Q & A with Toyota's Mike Gascoyne

Conducted and provided by Toyota's press office.

Q & A with Toyota's Mike Gascoyne

Q. Mike, do you think that Toyota will continue to be competitive in Imola?

Mike Gascoyne - Technical Director Chassis: After the first three races of the season, it is always a time for reassessment of where we stand relative to our competitors. In three races, we have qualified in the top three at each event and picked up two podium positions. We struggled in the race in Melbourne for different reasons, but our true pace was demonstrated in Malaysia and Bahrain. I honestly do not see any reason why that level of competitiveness should not continue in Imola and beyond. We have understood how the car works with the Michelin tyres. We just have to ensure that our tyre choice for each race is correct, which was perhaps not the case in Melbourne, but if we can do that I do not see why we can't perform at the same level throughout the season. Imola does not hold any particular fears or worries for me.

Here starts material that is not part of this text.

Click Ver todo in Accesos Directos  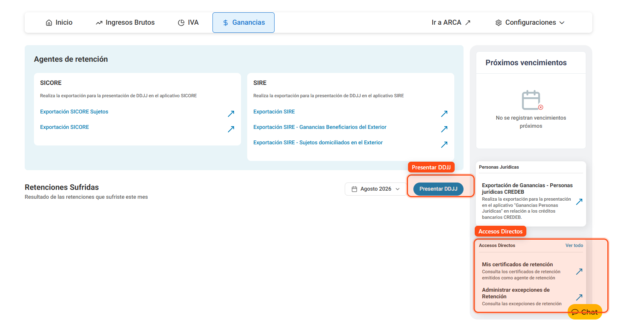pos(574,245)
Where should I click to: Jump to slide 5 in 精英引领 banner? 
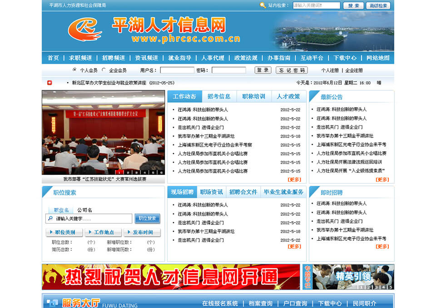391,287
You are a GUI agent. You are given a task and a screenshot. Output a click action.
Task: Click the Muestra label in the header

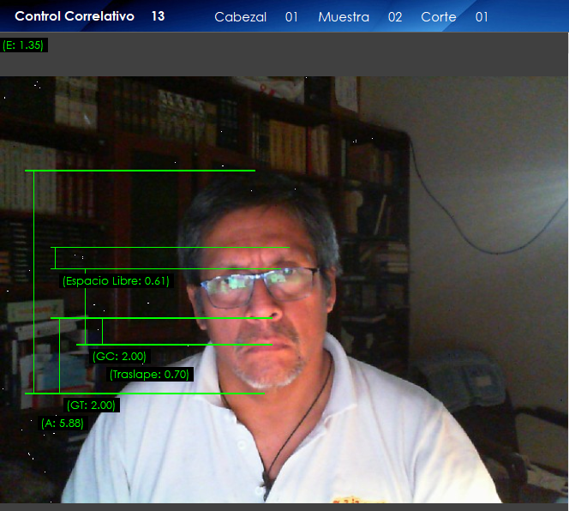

Q. What are the technical challenges posed by the Imola circuit?

MG: At Imola, we run slightly higher downforce settings than we have in recent races. It is also hard on the brakes, as in fact Bahrain was and we were comfortable with the brakes there. Temperatures will be cooler, which places less stress on the car. We have several slow speed chicanes and use of the kerbs is an issue, but I feel that we have greatly enhanced the car mechanically and aerodynamically. In the past, Toyota has struggled at circuits like Imola with pronounced kerbs, but I really do not think that should be a problem. When the car is off the pace in Imola, drivers tend to use the kerbs more to compensate and that unbalances the car a lot. When the car is competitive, that is not such a problem.

Q. How well do you expect the TF105 to perform at Imola?

MG: After Australia, Malaysia and Bahrain, we have gone round almost every type of corner there is on the calendar and we have been pretty good at all of them. I do not think that there are any major issues with the car. Of course, we need to go even quicker, but stability under braking has been good and traction has been good, both of which are important aspects of the car's behaviour for Imola.

Q. Does Toyota have any upgrades to the TF105 for Imola?

MG: We have new parts for Imola, but so too will all other teams. It is traditional for everyone to say that they have identified the weaknesses in their package and have put them right in time for San Marino, but I think most teams will be in pretty much the same position in Imola as in the first three races of the year. The only thing I would say will be different is that Bridgestone will improve and consequently Ferrari will be stronger. Ferrari will undoubtedly not remain where they have been all season. They will make progress with the car and Bridgestone will also progress with the tyres and should emerge once again as a force to be reckoned with.

Q. What specific parts are new to the Imola-spec TF105?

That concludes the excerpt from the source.